Massentierhaltung in Hillartshausen

Thema: „Besucher im Hähnchenstall“, Hersfelder Zeitung vom 4. März 2013 - Die Hähnchenmastanlage ist trotz Widerspruch der betroffenen Gemeinden und der Anwohner genehmigt und gebaut worden. Ob es tatsächlich keine Geruchs- bzw. Keimbelästigung geben wird muss sich zeigen. Den Anwohnern wäre dies zu wünschen.

In der computergesteuerten Masthalle werden nun 54.000 Tiere auf 2700 m² (20 Tiere pro m²) circa 35 Tage leben müssen. Dann sind sie reif für die Schlachtanlage und dann können die Verbraucher …

Hühner leben normalerweise in sozialen Gruppen, scharren im Boden, suchen intensiv nach Futter und bewegen sich an der frischen Luft. Diese Grundbedürfnisse werden in der industriellen Mast ignoriert.

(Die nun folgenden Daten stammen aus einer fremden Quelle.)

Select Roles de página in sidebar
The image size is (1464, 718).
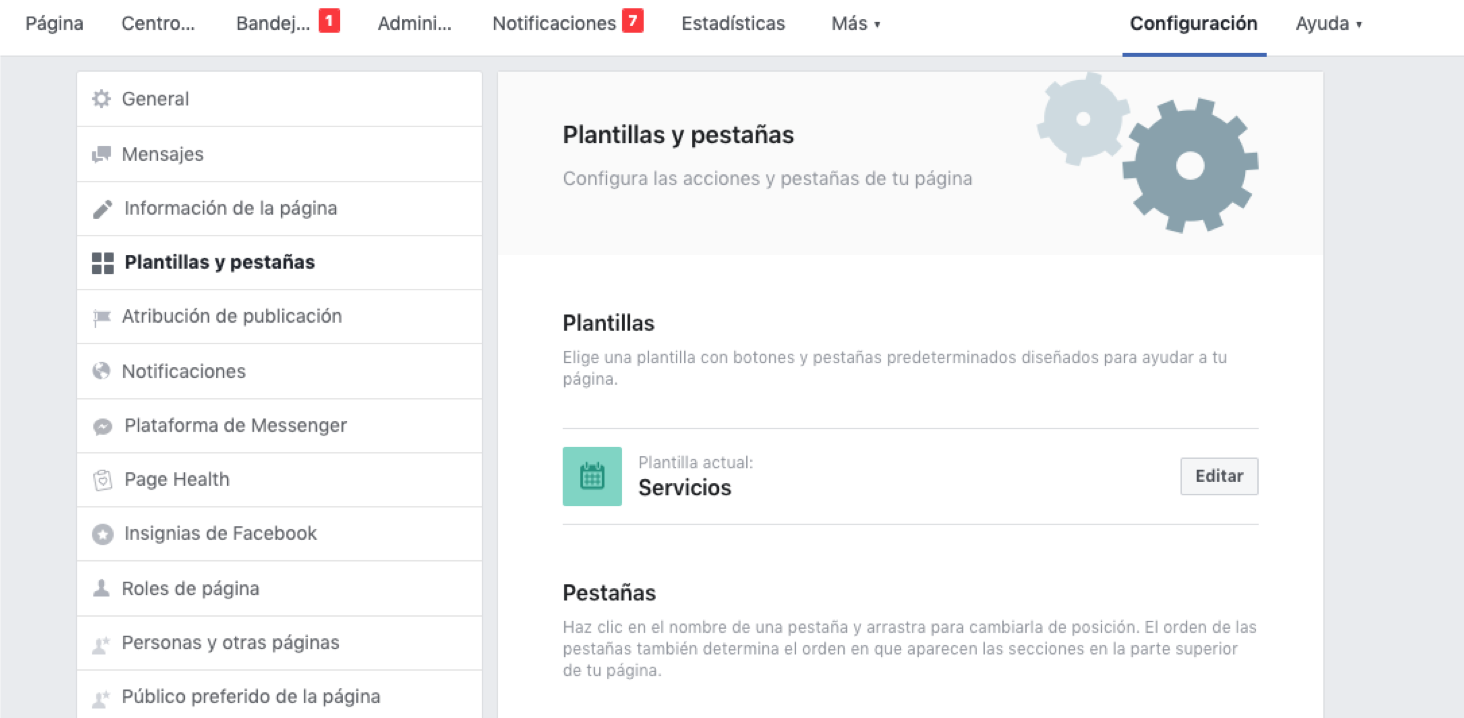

Auch wenn alle Gesetze und Rechtsverordnungen erfüllt sind, die Betreiber ein Recht auf Genehmigung der Anlagen haben und nur auf diese Art billiges Fleisch im Überfluss produziert werden kann, bleibt festzustellen: „Den eigentlichen Preis zahlen die Tiere in und mit ihrem viel zu kurzen Leben“.

Nutztierhaltung muss sich nach den Lebensbedürfnissen der Tiere richten - und nicht umgekehrt.

Ulrike und Reinhold Schott
Bund für Umwelt und Naturschutz Deutschland
Kreisverband Hersfeld-Rotenburg e. V.